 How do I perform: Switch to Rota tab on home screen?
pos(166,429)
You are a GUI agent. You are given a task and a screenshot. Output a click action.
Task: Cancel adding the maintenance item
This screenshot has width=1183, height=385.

##############################

Print every line of the records exactly. Omit nothing.

Written response:
 How do I perform: Switch to Rota tab on home screen?
pos(166,429)
You are a GUI agent. You are given a task and a screenshot. Output a click action.
Task: Cancel adding the maintenance item
This screenshot has width=1183, height=385.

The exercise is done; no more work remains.